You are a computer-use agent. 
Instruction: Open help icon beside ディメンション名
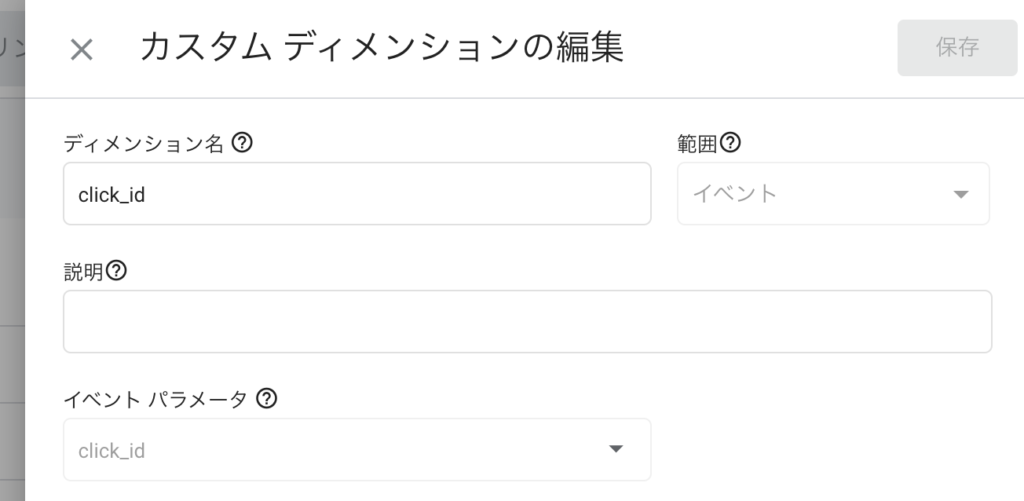pyautogui.click(x=242, y=142)
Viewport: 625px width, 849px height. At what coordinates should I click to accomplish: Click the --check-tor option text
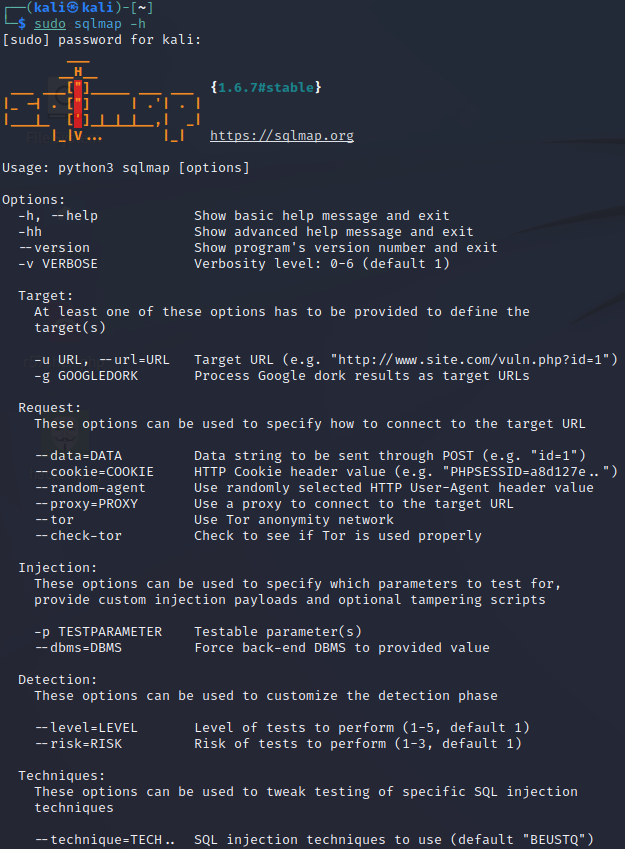click(79, 536)
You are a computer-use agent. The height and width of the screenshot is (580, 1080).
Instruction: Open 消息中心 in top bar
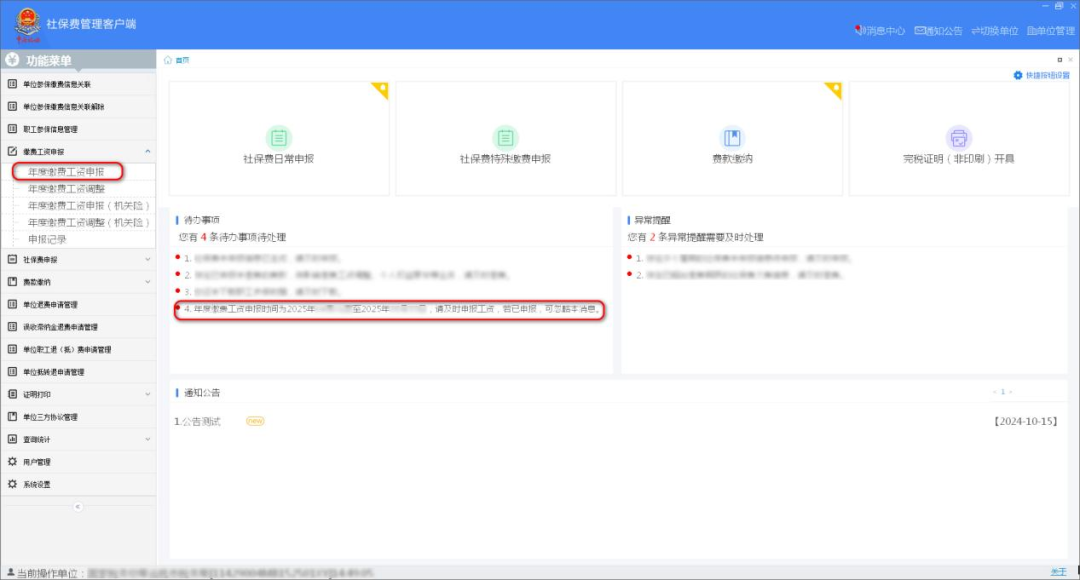coord(881,31)
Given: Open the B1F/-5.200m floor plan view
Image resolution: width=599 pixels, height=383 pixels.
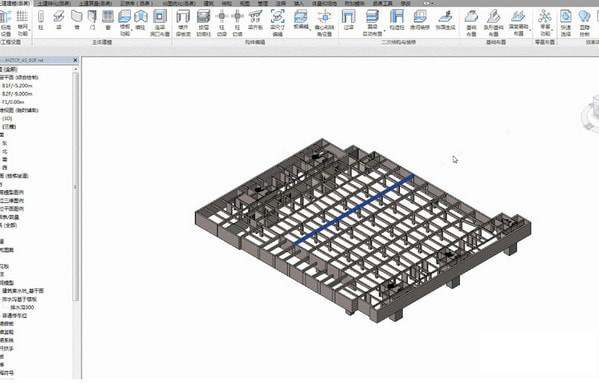Looking at the screenshot, I should click(x=17, y=86).
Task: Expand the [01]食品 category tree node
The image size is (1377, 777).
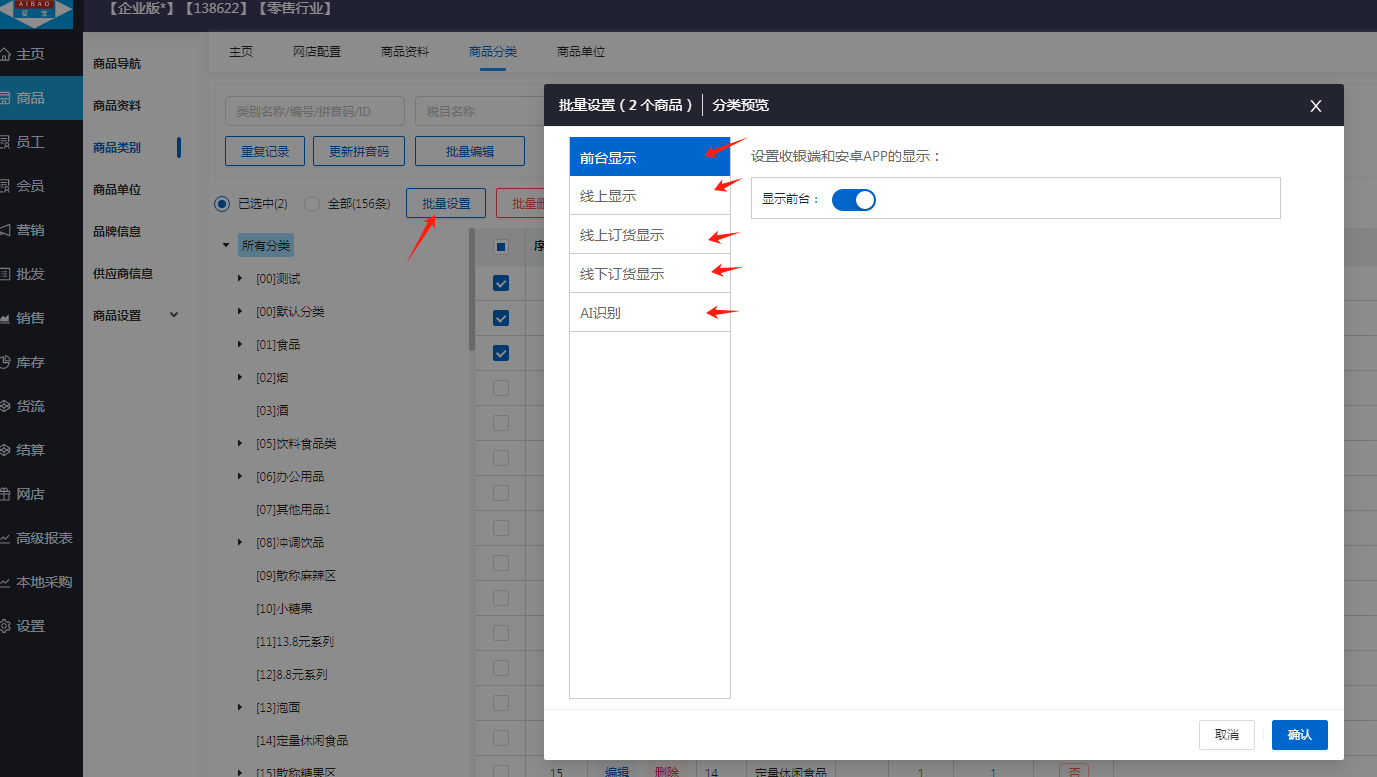Action: coord(240,345)
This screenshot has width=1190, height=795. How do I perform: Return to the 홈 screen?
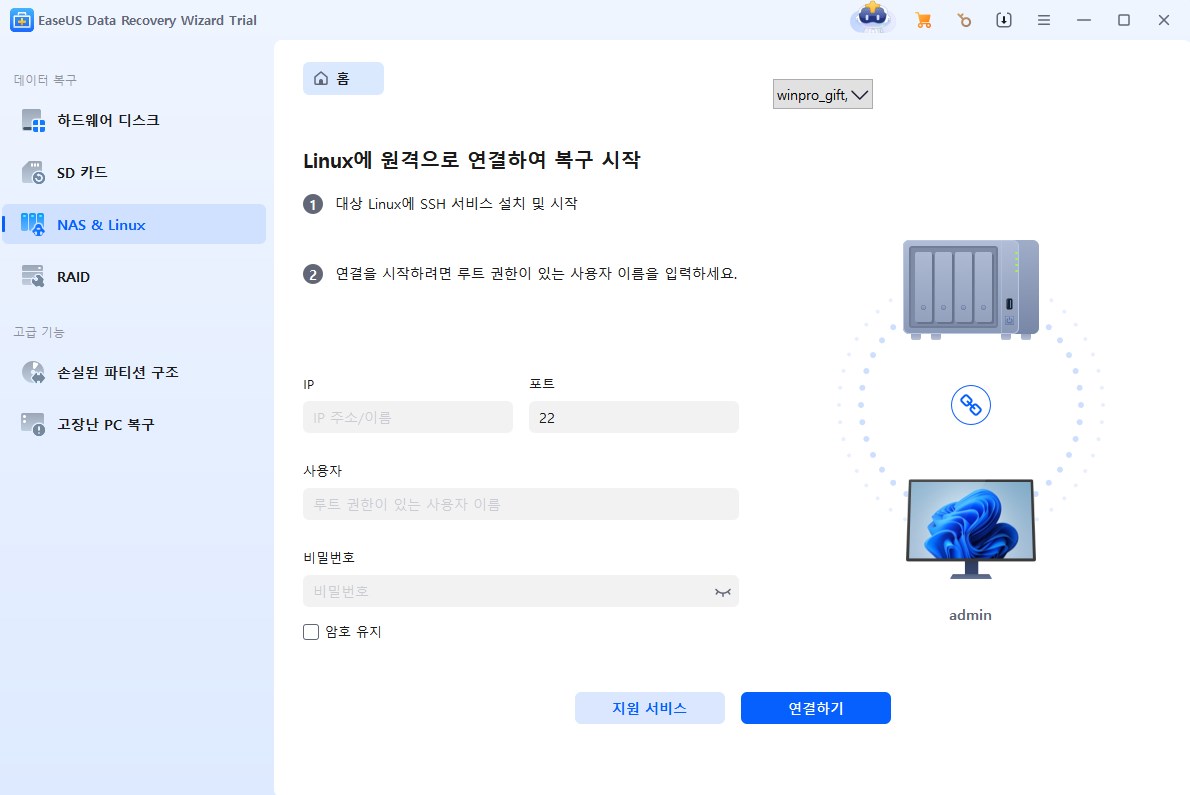coord(342,77)
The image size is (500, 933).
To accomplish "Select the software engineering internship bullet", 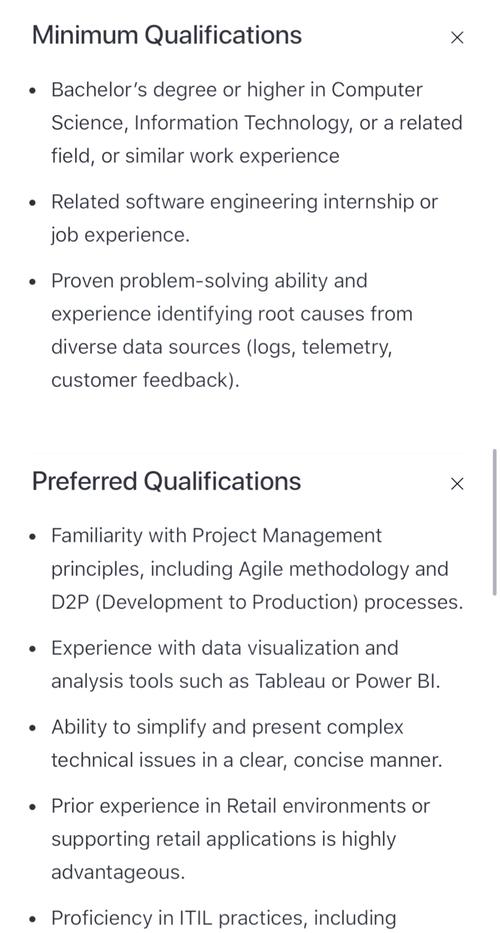I will point(244,218).
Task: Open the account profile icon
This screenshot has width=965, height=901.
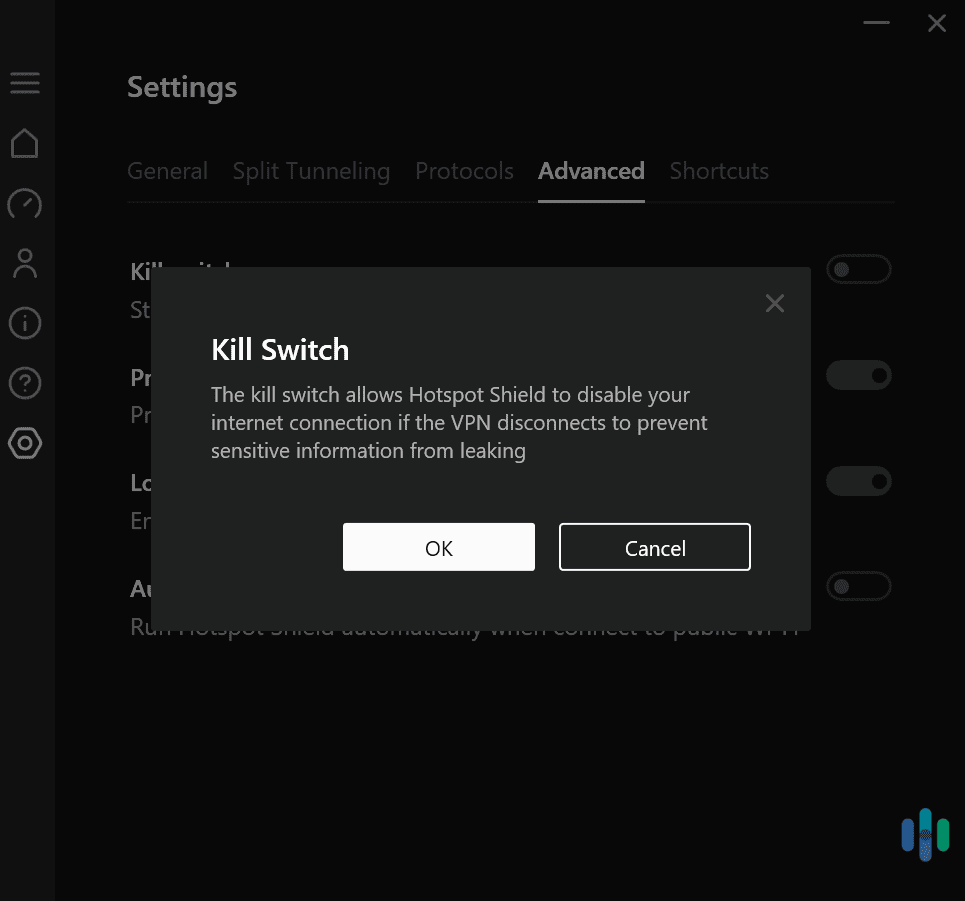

## Problem statement
Could you express everything from the start of the records down to the line containing "Action: coord(240,345)", that line included, as a JSON list of strings with one string per line? Skip blank lines and leave the pictures out.

## Answer to this problem
[
  "You are a computer-use agent. ",
  "Instruction: Open help icon beside ディメンション名",
  "pyautogui.click(x=242, y=142)",
  "Viewport: 625px width, 849px height. At what coordinates should I click to accomplish: Click the --check-tor option text",
  "click(79, 536)",
  "You are a computer-use agent. The height and width of the screenshot is (580, 1080).",
  "Instruction: Open 消息中心 in top bar",
  "coord(881,31)",
  "Given: Open the B1F/-5.200m floor plan view",
  "Image resolution: width=599 pixels, height=383 pixels.",
  "Looking at the screenshot, I should click(x=17, y=86).",
  "Task: Expand the [01]食品 category tree node",
  "The image size is (1377, 777).",
  "Action: coord(240,345)"
]